**What you need to do**
Starting at the top of the entries, restate word for word each line up to and including the one with "Click the pink".

**Task data**

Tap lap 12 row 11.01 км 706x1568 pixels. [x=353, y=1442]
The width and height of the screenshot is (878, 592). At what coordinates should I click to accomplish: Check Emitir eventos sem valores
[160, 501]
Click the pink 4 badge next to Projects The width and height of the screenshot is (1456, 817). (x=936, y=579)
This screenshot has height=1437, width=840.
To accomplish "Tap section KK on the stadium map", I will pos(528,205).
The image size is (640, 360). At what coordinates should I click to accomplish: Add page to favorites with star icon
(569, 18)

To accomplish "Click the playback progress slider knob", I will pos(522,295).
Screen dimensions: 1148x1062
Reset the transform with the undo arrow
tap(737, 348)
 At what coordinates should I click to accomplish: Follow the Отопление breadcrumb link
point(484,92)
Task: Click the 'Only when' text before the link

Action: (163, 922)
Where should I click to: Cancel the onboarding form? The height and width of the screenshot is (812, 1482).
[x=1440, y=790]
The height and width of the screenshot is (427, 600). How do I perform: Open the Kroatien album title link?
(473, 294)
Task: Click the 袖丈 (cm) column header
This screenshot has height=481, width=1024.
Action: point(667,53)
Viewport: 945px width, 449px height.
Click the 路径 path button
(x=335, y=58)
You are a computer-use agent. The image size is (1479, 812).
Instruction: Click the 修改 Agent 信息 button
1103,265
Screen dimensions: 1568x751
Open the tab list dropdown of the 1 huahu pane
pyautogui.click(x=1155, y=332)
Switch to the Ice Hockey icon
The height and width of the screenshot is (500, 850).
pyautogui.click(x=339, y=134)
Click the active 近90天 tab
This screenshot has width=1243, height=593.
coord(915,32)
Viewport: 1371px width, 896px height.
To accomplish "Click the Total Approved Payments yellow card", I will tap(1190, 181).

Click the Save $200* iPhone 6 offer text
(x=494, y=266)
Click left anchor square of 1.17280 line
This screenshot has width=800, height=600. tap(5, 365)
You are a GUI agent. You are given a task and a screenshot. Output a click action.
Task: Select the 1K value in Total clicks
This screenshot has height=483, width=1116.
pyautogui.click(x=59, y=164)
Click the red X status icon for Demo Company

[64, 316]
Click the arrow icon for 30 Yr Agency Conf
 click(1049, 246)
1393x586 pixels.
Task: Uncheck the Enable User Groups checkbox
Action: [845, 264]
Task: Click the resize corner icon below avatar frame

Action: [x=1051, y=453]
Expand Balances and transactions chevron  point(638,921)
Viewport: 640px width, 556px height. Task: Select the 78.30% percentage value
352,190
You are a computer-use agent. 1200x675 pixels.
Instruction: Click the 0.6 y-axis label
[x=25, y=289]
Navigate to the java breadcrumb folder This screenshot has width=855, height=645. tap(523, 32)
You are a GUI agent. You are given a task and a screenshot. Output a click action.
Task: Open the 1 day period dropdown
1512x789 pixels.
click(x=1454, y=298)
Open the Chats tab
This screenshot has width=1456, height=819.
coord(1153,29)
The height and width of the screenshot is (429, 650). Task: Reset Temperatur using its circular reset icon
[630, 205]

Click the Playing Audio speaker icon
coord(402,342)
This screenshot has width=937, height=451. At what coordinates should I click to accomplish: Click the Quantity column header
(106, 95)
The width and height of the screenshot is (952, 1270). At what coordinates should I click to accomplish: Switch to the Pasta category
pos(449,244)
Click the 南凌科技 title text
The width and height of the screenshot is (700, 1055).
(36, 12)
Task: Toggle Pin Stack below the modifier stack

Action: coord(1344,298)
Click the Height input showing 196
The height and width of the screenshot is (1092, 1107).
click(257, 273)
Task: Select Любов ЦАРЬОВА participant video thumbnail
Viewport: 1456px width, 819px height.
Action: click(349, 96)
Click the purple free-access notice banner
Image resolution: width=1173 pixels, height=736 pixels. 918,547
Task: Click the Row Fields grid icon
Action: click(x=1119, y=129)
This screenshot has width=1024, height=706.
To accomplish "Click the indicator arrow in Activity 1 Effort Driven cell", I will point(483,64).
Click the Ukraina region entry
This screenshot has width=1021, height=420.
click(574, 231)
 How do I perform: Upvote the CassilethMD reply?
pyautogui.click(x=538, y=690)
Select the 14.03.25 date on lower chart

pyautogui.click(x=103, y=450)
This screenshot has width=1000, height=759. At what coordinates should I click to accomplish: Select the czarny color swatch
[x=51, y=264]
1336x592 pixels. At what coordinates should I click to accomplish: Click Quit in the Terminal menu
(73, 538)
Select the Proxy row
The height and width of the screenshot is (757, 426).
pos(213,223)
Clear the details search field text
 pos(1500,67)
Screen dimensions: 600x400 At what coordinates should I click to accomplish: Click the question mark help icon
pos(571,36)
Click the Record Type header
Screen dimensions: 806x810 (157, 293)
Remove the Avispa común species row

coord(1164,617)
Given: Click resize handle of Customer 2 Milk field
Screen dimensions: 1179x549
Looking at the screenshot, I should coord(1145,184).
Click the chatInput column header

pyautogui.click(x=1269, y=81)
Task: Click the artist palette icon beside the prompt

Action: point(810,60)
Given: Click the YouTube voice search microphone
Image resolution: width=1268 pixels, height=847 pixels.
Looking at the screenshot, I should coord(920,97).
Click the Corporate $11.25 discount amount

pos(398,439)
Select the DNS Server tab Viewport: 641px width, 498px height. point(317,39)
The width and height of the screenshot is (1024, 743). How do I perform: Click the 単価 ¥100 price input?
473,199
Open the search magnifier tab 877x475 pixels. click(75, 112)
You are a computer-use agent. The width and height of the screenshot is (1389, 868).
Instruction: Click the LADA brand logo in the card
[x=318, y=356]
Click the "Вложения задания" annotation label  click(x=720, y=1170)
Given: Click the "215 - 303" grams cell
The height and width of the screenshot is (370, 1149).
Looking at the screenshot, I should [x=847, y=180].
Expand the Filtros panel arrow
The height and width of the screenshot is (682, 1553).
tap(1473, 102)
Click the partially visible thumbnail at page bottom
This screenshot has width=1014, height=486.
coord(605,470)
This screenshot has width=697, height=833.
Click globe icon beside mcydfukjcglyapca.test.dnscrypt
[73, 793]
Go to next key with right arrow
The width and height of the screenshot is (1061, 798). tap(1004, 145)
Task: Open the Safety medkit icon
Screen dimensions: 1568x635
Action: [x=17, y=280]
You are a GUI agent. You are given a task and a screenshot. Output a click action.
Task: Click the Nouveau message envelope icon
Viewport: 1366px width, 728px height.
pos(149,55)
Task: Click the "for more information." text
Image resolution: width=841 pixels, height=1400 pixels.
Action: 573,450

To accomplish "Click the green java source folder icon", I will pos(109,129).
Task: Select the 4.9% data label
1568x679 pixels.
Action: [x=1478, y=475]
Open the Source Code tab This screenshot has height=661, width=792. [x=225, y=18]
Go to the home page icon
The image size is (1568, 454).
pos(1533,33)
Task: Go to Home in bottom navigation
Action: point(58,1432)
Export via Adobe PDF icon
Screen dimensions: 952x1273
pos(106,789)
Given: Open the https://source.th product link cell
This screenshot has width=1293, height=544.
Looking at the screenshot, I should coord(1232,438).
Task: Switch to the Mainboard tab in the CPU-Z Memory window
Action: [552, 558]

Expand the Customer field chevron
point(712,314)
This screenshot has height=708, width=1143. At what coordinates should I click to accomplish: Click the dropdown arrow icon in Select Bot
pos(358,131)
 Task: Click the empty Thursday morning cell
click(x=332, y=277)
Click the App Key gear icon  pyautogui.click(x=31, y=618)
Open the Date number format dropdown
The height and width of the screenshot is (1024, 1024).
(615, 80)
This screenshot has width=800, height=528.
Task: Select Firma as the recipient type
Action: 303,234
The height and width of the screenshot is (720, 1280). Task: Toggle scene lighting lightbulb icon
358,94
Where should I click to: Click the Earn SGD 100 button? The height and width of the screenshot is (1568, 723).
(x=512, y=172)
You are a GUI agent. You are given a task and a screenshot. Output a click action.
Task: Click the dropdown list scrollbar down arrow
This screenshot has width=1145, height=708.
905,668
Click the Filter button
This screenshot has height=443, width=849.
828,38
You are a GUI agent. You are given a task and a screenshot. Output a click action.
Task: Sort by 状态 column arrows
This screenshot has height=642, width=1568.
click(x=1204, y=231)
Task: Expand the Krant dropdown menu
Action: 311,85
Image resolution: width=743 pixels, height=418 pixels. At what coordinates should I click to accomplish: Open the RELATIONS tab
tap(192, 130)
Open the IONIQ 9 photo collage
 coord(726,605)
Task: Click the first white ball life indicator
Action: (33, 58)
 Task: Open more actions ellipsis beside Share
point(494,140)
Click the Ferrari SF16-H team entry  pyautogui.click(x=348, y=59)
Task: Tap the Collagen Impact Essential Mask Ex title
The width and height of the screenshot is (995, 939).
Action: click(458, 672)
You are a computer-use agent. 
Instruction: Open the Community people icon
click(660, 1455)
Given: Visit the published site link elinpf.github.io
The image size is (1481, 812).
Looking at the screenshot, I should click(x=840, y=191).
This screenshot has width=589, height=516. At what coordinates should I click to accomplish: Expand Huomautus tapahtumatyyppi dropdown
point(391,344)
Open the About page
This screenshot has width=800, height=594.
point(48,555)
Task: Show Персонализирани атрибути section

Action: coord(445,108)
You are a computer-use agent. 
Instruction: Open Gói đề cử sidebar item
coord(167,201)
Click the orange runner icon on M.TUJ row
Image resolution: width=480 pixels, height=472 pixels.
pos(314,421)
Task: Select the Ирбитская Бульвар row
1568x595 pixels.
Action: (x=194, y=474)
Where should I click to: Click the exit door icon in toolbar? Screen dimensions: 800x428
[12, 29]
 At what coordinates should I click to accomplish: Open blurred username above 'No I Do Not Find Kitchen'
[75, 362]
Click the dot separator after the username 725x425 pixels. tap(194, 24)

**Answer section**
Tap lap 12 row 11.01 км 706x1568 pixels. [x=353, y=1442]
The width and height of the screenshot is (878, 592). At what coordinates should I click to accomplish: Check Emitir eventos sem valores
[160, 501]
Click the pink 4 badge next to Projects The width and height of the screenshot is (1456, 817). (x=936, y=579)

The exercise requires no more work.